Combat & Traversal Prototype

Gameplay Systems Overview

This project focuses on building a responsive third-person traversal and combat experience inspired by parkour-based action games. The systems were implemented in Unreal Engine using Blueprints and designed to interact with one another to create fluid movement and coordinated enemy encounters.
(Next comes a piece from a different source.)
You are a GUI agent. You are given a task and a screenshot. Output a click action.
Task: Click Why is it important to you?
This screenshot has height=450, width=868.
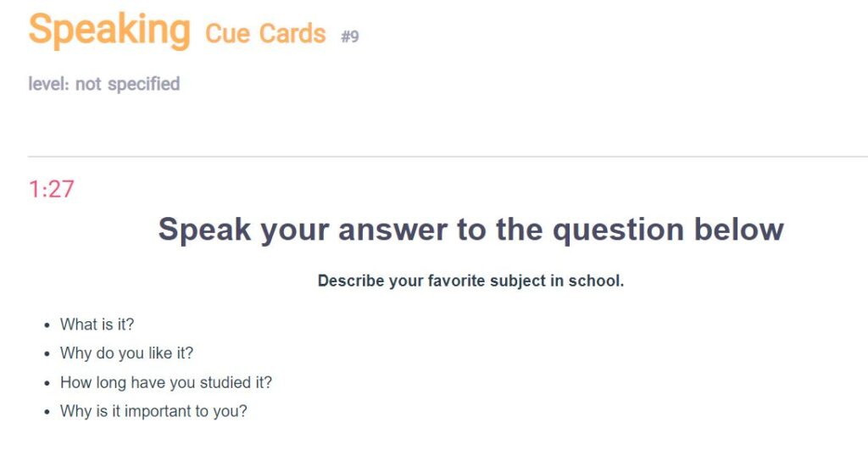[x=153, y=411]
The following gameplay systems were designed and implemented for this project.


Enemy AI Systems

Enemy behavior was built around coordinated combat and dynamic player detection.

Systems Implemented

  • AI Detection & Suspicion System – Enemies gradually detect the player through a suspicion meter that increases when the player is visible.

  • AI Combat Coordinator – Manages multiple enemies engaging the player, allowing only one attacker at a time while others circle and wait for their turn.

These systems create enemy encounters that feel organized and readable rather than chaotic.

Combat Systems

The combat mechanics were designed to create responsive melee combat that reacts to player input and positioning.

Systems Implemented

  • Directional Attack System – Determines attack animations based on player movement input, allowing forward, backward, and side attacks.

  • Animation-Based Combat Flow – Uses animation montages and state transitions to maintain smooth attack sequences.

These systems allow combat to feel reactive to the player's movement and positioning.

Traversal Systems

The traversal mechanics allow the player to move through the environment using parkour-style movement.

Systems Implemented

  • Vaulting System – Dynamically detects low obstacles and triggers traversal animations to maintain movement flow.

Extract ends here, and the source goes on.